--- Consigne donnée ---
Pouvez-vous afficher à l'identique chacune des lignes ci-dessous, de la première à la dernière ?

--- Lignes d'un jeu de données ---
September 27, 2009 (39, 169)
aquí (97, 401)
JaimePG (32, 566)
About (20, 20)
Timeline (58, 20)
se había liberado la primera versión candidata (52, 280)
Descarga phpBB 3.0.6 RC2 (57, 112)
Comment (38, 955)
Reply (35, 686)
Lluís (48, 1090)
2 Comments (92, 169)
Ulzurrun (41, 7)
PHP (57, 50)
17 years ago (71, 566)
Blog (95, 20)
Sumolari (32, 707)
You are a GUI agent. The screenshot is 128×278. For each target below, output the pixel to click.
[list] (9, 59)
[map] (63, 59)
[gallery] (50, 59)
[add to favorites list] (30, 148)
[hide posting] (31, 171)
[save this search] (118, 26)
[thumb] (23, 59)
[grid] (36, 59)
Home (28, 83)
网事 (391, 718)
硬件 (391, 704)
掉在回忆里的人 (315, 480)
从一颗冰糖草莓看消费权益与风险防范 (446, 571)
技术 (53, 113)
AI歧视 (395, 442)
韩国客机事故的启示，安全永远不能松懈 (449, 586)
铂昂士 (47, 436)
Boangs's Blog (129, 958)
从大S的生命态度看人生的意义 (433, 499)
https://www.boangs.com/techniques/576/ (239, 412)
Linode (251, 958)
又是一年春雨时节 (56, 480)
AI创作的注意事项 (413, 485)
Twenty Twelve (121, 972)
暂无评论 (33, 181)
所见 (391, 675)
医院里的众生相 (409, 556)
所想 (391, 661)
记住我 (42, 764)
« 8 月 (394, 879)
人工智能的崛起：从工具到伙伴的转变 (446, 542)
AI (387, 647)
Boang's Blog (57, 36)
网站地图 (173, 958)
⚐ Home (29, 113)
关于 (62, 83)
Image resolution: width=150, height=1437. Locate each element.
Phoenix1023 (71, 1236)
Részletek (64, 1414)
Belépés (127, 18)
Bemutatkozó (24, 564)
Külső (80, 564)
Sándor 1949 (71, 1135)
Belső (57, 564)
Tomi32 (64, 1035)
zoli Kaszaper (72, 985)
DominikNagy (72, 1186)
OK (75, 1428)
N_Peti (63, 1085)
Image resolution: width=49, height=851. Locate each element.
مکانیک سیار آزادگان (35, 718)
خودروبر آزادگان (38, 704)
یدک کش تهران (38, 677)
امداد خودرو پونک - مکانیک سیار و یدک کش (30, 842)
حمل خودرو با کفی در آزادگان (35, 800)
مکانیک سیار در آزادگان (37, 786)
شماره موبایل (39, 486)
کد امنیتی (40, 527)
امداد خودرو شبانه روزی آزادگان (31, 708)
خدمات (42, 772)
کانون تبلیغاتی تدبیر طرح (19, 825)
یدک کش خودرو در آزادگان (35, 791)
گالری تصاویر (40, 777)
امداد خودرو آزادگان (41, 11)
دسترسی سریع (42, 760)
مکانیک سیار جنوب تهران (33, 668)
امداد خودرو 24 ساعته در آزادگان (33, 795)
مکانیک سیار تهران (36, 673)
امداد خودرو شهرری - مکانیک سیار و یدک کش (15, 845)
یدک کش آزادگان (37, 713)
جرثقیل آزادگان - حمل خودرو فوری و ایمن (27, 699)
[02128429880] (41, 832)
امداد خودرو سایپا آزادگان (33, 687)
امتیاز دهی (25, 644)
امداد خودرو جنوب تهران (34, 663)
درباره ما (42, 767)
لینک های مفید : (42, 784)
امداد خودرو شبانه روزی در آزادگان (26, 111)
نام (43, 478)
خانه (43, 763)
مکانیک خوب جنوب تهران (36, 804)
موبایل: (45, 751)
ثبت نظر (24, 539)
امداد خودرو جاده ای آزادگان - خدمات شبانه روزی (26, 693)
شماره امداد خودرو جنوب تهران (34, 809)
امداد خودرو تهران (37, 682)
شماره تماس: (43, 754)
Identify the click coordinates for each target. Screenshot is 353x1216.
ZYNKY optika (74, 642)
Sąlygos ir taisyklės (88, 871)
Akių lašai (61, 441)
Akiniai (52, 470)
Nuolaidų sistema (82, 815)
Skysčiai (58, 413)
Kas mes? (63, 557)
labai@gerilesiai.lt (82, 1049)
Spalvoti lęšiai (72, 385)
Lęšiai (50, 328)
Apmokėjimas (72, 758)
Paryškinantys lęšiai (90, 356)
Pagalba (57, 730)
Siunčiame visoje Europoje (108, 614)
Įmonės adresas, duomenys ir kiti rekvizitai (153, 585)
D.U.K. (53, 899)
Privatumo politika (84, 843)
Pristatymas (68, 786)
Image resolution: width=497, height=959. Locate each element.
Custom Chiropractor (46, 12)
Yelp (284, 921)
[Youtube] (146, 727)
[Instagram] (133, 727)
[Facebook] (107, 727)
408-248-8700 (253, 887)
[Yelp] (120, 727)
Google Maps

--- Réponse à la consigne ---
September 27, 2009 (39, 169)
aquí (97, 401)
JaimePG (32, 566)
About (20, 20)
Timeline (58, 20)
se había liberado la primera versión candidata (52, 280)
Descarga phpBB 3.0.6 RC2 (57, 112)
Comment (38, 955)
Reply (35, 686)
Lluís (48, 1090)
2 Comments (92, 169)
Ulzurrun (41, 7)
PHP (57, 50)
17 years ago (71, 566)
Blog (95, 20)
Sumolari (32, 707)
You are a GUI agent. The screenshot is 128×278. For each target below, output the pixel to click.
[list] (9, 59)
[map] (63, 59)
[gallery] (50, 59)
[add to favorites list] (30, 148)
[hide posting] (31, 171)
[save this search] (118, 26)
[thumb] (23, 59)
[grid] (36, 59)
Home (28, 83)
网事 (391, 718)
硬件 (391, 704)
掉在回忆里的人 (315, 480)
从一颗冰糖草莓看消费权益与风险防范 (446, 571)
技术 (53, 113)
AI歧视 (395, 442)
韩国客机事故的启示，安全永远不能松懈 (449, 586)
铂昂士 (47, 436)
Boangs's Blog (129, 958)
从大S的生命态度看人生的意义 (433, 499)
https://www.boangs.com/techniques/576/ (239, 412)
Linode (251, 958)
又是一年春雨时节 (56, 480)
AI创作的注意事项 (413, 485)
Twenty Twelve (121, 972)
暂无评论 (33, 181)
所见 (391, 675)
医院里的众生相 (409, 556)
所想 (391, 661)
记住我 (42, 764)
« 8 月 (394, 879)
人工智能的崛起：从工具到伙伴的转变 (446, 542)
AI (387, 647)
Boang's Blog (57, 36)
网站地图 (173, 958)
⚐ Home (29, 113)
关于 (62, 83)
Image resolution: width=150, height=1437. Locate each element.
Phoenix1023 (71, 1236)
Részletek (64, 1414)
Belépés (127, 18)
Bemutatkozó (24, 564)
Külső (80, 564)
Sándor 1949 (71, 1135)
Belső (57, 564)
Tomi32 (64, 1035)
zoli Kaszaper (72, 985)
DominikNagy (72, 1186)
OK (75, 1428)
N_Peti (63, 1085)
Image resolution: width=49, height=851. Locate each element.
مکانیک سیار آزادگان (35, 718)
خودروبر آزادگان (38, 704)
یدک کش تهران (38, 677)
امداد خودرو پونک - مکانیک سیار و یدک کش (30, 842)
حمل خودرو با کفی در آزادگان (35, 800)
مکانیک سیار در آزادگان (37, 786)
شماره موبایل (39, 486)
کد امنیتی (40, 527)
امداد خودرو شبانه روزی آزادگان (31, 708)
خدمات (42, 772)
کانون تبلیغاتی تدبیر طرح (19, 825)
یدک کش خودرو در آزادگان (35, 791)
گالری تصاویر (40, 777)
امداد خودرو آزادگان (41, 11)
دسترسی سریع (42, 760)
مکانیک سیار جنوب تهران (33, 668)
امداد خودرو 24 ساعته در آزادگان (33, 795)
مکانیک سیار تهران (36, 673)
امداد خودرو شهرری - مکانیک سیار و یدک کش (15, 845)
یدک کش آزادگان (37, 713)
جرثقیل آزادگان - حمل خودرو فوری و ایمن (27, 699)
[02128429880] (41, 832)
امداد خودرو سایپا آزادگان (33, 687)
امتیاز دهی (25, 644)
امداد خودرو جنوب تهران (34, 663)
درباره ما (42, 767)
لینک های مفید : (42, 784)
امداد خودرو شبانه روزی در آزادگان (26, 111)
نام (43, 478)
خانه (43, 763)
مکانیک خوب جنوب تهران (36, 804)
موبایل: (45, 751)
ثبت نظر (24, 539)
امداد خودرو جاده ای آزادگان - خدمات شبانه روزی (26, 693)
شماره امداد خودرو جنوب تهران (34, 809)
امداد خودرو تهران (37, 682)
شماره تماس: (43, 754)
Identify the click coordinates for each target. Screenshot is 353x1216.
ZYNKY optika (74, 642)
Sąlygos ir taisyklės (88, 871)
Akių lašai (61, 441)
Akiniai (52, 470)
Nuolaidų sistema (82, 815)
Skysčiai (58, 413)
Kas mes? (63, 557)
labai@gerilesiai.lt (82, 1049)
Spalvoti lęšiai (72, 385)
Lęšiai (50, 328)
Apmokėjimas (72, 758)
Paryškinantys lęšiai (90, 356)
Pagalba (57, 730)
Siunčiame visoje Europoje (108, 614)
Įmonės adresas, duomenys ir kiti rekvizitai (153, 585)
D.U.K. (53, 899)
Privatumo politika (84, 843)
Pristatymas (68, 786)
Image resolution: width=497, height=959. Locate each element.
Custom Chiropractor (46, 12)
Yelp (284, 921)
[Youtube] (146, 727)
[Instagram] (133, 727)
[Facebook] (107, 727)
408-248-8700 (253, 887)
[Yelp] (120, 727)
Google Maps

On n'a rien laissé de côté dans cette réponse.